By Felicity Pearce
Helen Barlow, founder of A World of Words Translations is literally living the dream. The dream that many of us (myself included) have when we think about being a freelance translator. She is as free as a bird, traveling the world, translating and learning new languages as she goes. For this week’s post, we’ve been asking her a few questions about her Utopian existence.
FP: Helen, can you tell us a bit about your journey to becoming a freelance and traveling translator, and any experience you think really helped?
HB: I’ve always had a serious case of itchy feet which led to me working for 6 years as an English teacher overseas a few years after completing my BA in French and Spanish. I worked in France, Thailand and Peru, improving my language skills while traveling and gaining valuable cultural insights. When I was in Peru, one of the teachers gave me her CV to translate into English, and I really enjoyed doing it. I then had the opportunity to translate a travel guide about Lima, which made me think I could combine my passion for language and travel and achieve the freedom I craved by translating for the travel and tourism industry. I took a two-year online translation course with City University. After that, I threw myself wholeheartedly into making my location-independent lifestyle a reality and took the excellent Masters in Technical and Specialised Translation at Westminster University. Then I was ready to go!
FP: Although a dream shared by many of us, being a traveling translator can still be a daunting prospect. What advice would you give to those considering hitting the road? Was it a leap of faith or did you make the change gradually?
HB: After completing the Master’s course, I was impatient to start my new lifestyle, so I booked a one-way ticket to Brazil. I planned to work while learning Portuguese. In hindsight, I suppose I should have saved up some more cash and established myself more with translation clients/agencies before hitting the road. It wasn’t exactly easy at first; work slowly trickled in and I spent more time filling out countless agency forms and sending off CVs than actually translating. Good job the beach and street parties are free! After about 3 months, work became more regular. So, my advice is to head off once you’ve got your regular jobs and contacts all set up; well, that’s the sensible option!
FP: Getting back to palm trees and breath-taking views, where are your favourite places in the world to set up shop? What are some of the best views you’ve had from your “office”?

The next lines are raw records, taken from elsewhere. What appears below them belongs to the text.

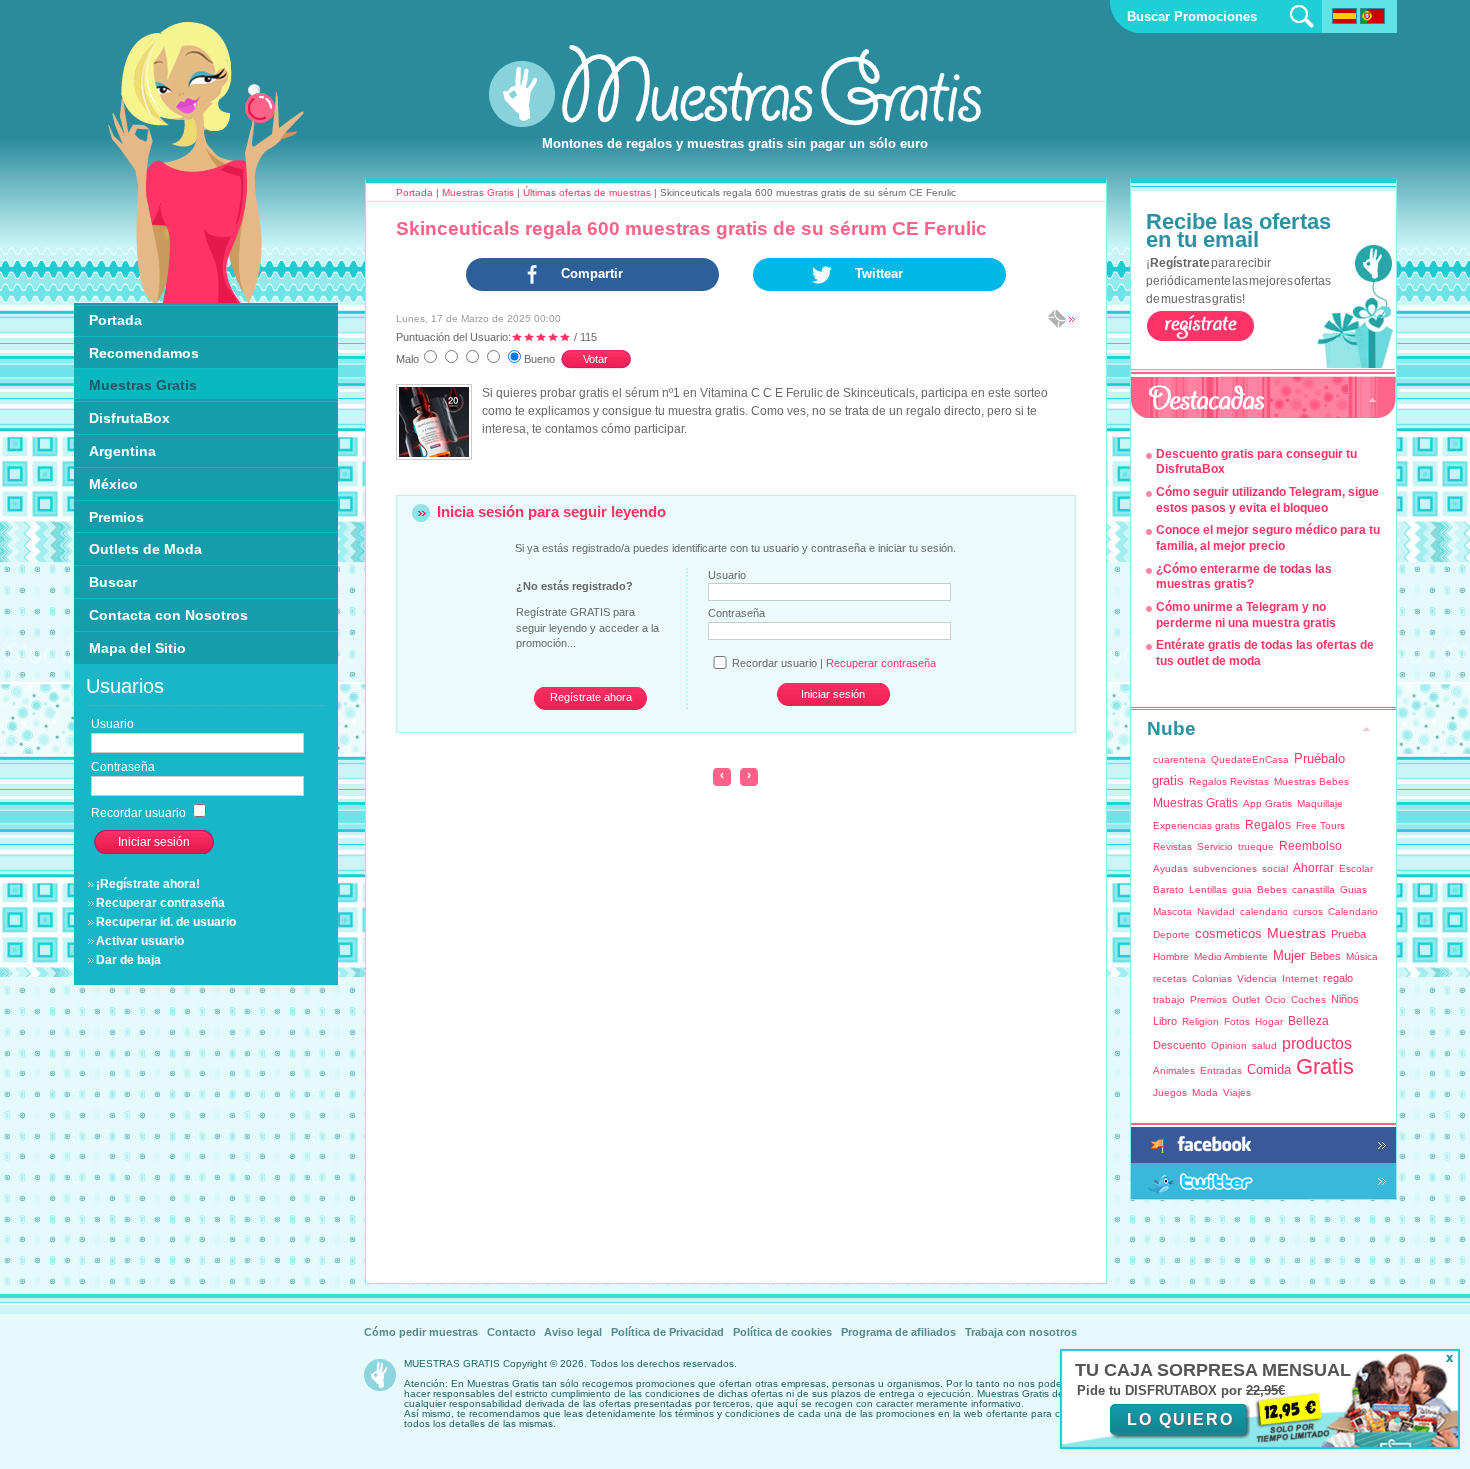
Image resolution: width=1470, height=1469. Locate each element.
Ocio (1275, 999)
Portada (414, 192)
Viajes (1237, 1092)
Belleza (1308, 1021)
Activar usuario (140, 941)
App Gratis (1267, 803)
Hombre (1171, 956)
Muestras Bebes (1311, 781)
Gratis (1325, 1066)
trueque (1256, 846)
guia (1242, 889)
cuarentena (1179, 759)
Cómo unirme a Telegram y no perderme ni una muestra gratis (1246, 615)
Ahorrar (1313, 868)
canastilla (1313, 889)
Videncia (1257, 978)
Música (1362, 956)
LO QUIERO (1180, 1419)
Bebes (1272, 889)
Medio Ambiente (1231, 956)
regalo (1338, 978)
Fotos (1237, 1021)
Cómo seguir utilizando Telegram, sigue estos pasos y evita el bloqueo (1267, 500)
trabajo (1169, 999)
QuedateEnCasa (1250, 759)
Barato (1168, 889)
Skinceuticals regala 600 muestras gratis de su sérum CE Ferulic (691, 228)
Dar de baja (128, 960)
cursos (1308, 911)
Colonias (1212, 978)
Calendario (1353, 911)
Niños (1345, 999)
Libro (1165, 1021)
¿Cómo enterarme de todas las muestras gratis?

HB: I love Asia. I go to India and combine translating with yoga courses, taking in views of the Kerala backwaters, the Himalayas or the tea plantations. Bali is also popular among freelancers with its laid-back cafés and homestays overlooking the rice paddies. Latin America is also a firm favourite. Living in the vibrant historic centre of Salvador da Bahia, Brazil, was an amazing experience. Closer to “home”, I have lived in Lisbon which is really well set-up for freelancers and has excellent co-working spaces and a rich café culture. I loved taking my laptop along to one of the many miradouros where I had my morning coffee while gazing out over the mishmash of terracotta rooftops.
A day at the office
FP: And on a more practical note, we know that you travel with your laptop, but what contingency measures would you recommend, in case there are internet issues, etc.?

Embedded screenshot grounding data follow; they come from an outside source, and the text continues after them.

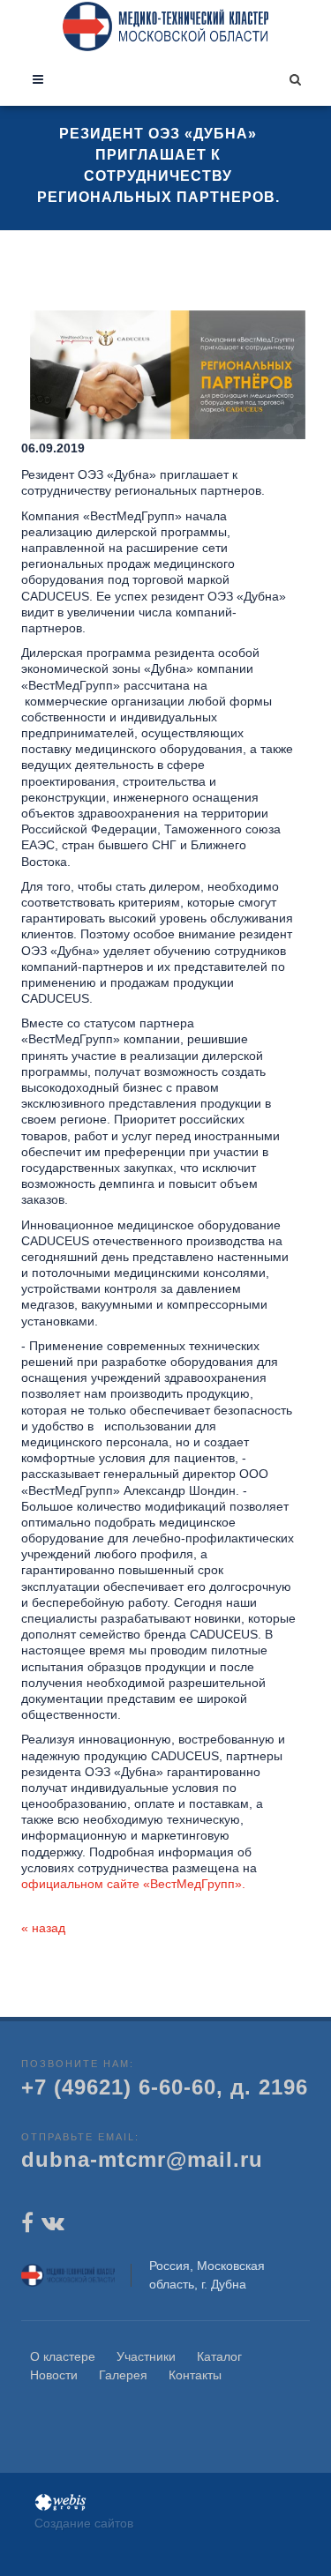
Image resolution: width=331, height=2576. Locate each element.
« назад (43, 1928)
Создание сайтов (83, 2523)
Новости (54, 2375)
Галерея (123, 2375)
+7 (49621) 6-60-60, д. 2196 (164, 2087)
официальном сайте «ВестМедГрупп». (133, 1884)
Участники (146, 2356)
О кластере (62, 2356)
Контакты (195, 2375)
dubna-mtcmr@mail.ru (142, 2159)
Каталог (219, 2356)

HB: A local SIM card for your smartphone. Also, I have a “mi-fi”, or personal hotspot, which is a great back-up in times of weak or no wi-fi. It just requires a local SIM card. That’s about it.
FP: Finally, what is the single best thing about your job?

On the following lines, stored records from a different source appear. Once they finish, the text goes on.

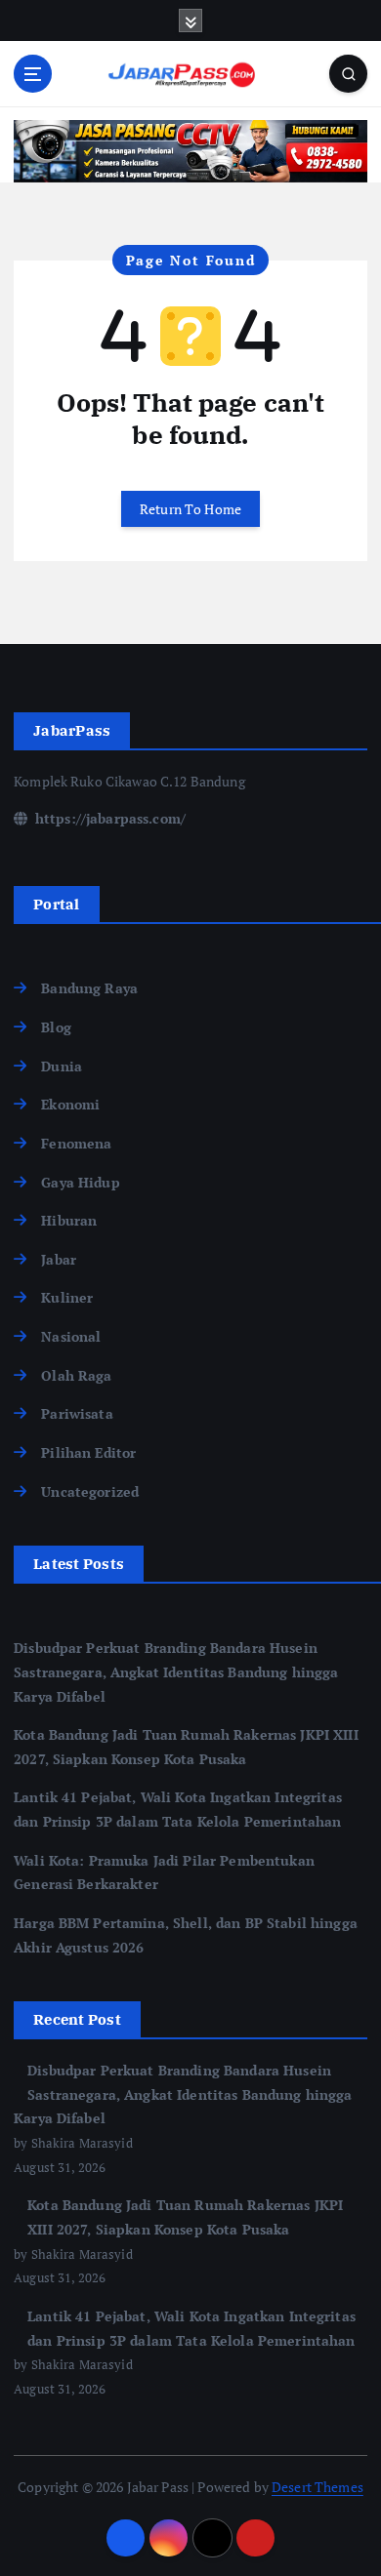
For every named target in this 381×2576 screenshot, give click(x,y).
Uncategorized (90, 1491)
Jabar (58, 1259)
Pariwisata (76, 1413)
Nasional (71, 1336)
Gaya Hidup (80, 1182)
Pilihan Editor (88, 1452)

HB: FREEDOM! Being able to work from absolutely anywhere is such a luxury. I do work full-time and it’s not a walk in the park, but I’m trying to make my life as much as possible like a permanent holiday. And not having to physically GO to work, there’s no commute and your office can be a park bench, a beach, the airport. And your work attire can be your bathing suit!
FP: And the hardest?
HB: Time differences. I was recently in San Francisco which is 8/9 hours behind Europe. I had to sleep with the phone glued to my ear and often set my alarm for 3am to check my emails. However, it’s a different story in Asia as you have the whole day before the emails start flooding in!
And as all freelancers will agree, those occasional job droughts can be scary and the extremely tight delivery deadlines are downright stressful. I also miss having colleagues, that Friday feeling (but not the Monday morning one…) and after-work drinks! Still, I wouldn’t change a thing!
Thank you so much Helen for sharing you experience and insight with us. Bon voyage!
Helen Barlow is a traveling translator, budding travel writer and yogi who calls the whole world home. Her translation specialisms include travel & tourism, fashion, beauty, gastronomy, magazine journalism and cultural events.